Pod koniec listopada 2018 roku syryjski uchodźca został zaatakowany w szkole Amondbury Community w Huddersfield. Wcześniej przez szkolnych kolegów prześladowana była również jego siostra, która z tego powodu chciała popełnić samobójstwo.
Uczeń, który zaatakował syryjskiego uchodźcę udzielił wywiadu. Powiedział, że po opublikowaniu nagrania, na którym widać jak znęca się nad kolegą, musiał wraz z rodziną ukrywać się, ponieważ dostawał groźby. – Mój adres został udostępniony, a w okolicy zaczęli się pojawiać różni ludzie. Ukrywaliśmy się, ponieważ grożono nam śmiercią – powiedział chłopiec. „Pokłóciliśmy się tego dnia. Incydent nie był na tle rasowym, ponieważ do tej pory byliśmy w dobrych relacjach" – napisał sprawca w oświadczeniu przesłanym do portalu The Sun.
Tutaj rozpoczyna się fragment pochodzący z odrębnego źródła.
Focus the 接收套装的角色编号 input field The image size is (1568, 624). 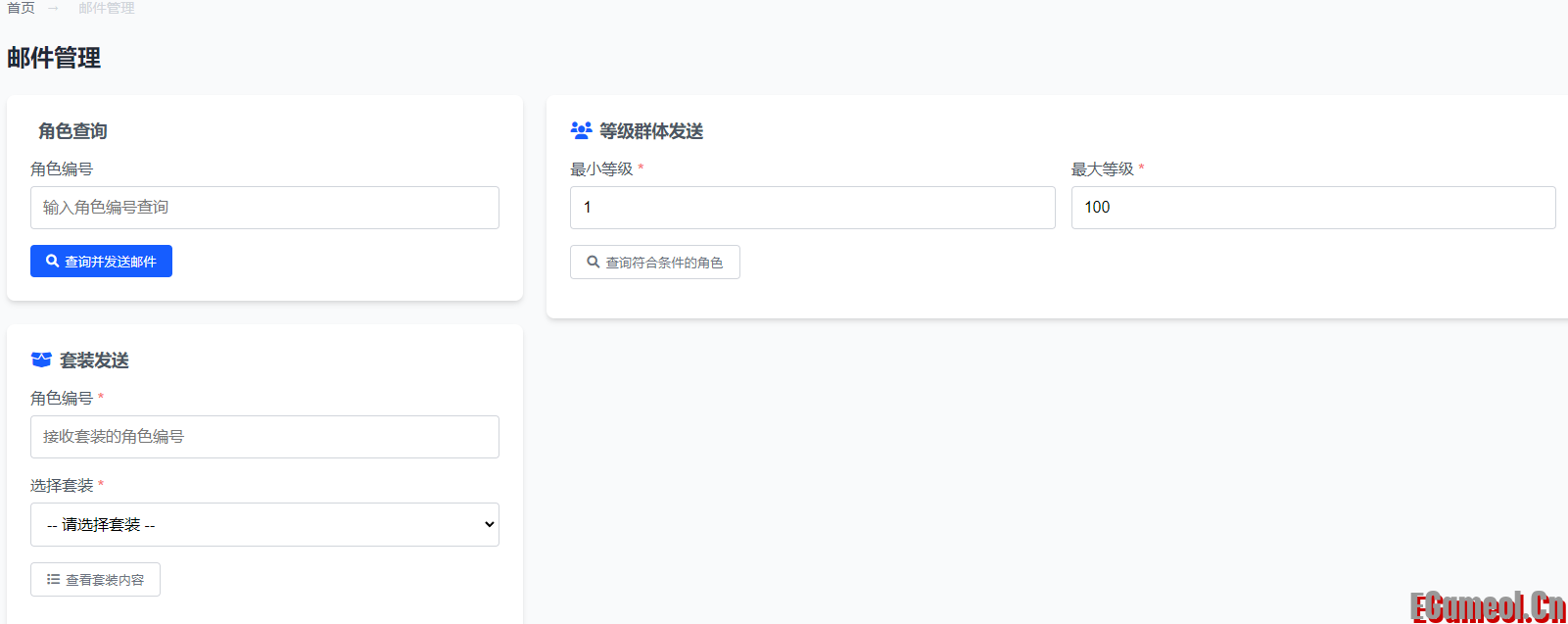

Z kolei syryjski uchodźca, który został zaatakowany przyznał, że przestał czuć się bezpiecznie. – Nie czuję się bezpiecznie w szkole. Czasami mówię do mojego taty: »Nie chcę już chodzić do szkoły« – opisywał w ITV News zastraszany chłopiec.
Przebieg zdarzenia
Na materiale nagranym przez kolegę atakującego widać nastolatka, który ma rękę w gipsie. Napastnik przewraca go i krzyczy do ofiary: „Utopię cię”. Następnie polewa twarz chłopca wodą. Dochodzenie w tej sprawie prowadzi policja. Śledczy pod koniec listopada poinformowali, że 16-latek zostanie oskarżony o napaść. Trevor Bowen, dyrektor szkoły w Huddersfield w hrabstwie West Yorkshire w Wielkiej Brytanii, w której doszło do zdarzenia podkreślił, że „bezpieczeństwo i dobro uczniów ma ogromne znaczenie”. Stwierdził, że „był to bardzo poważny incydent”.
Siostra 15-letniego syryjskiego chłopca, którego podtapiano, również doświadczyła prześladowania ze strony innych dzieci m.in. zrywano jej z głowy chustę. Dziewczynka próbowała popełnić samobójstwo.
Sytuacja wywołała oburzenie w Wielkiej Brytanii. 15-latek z Syrii i jego rodzina spotkali się z ogromnym wsparciem ze strony społeczeństwa.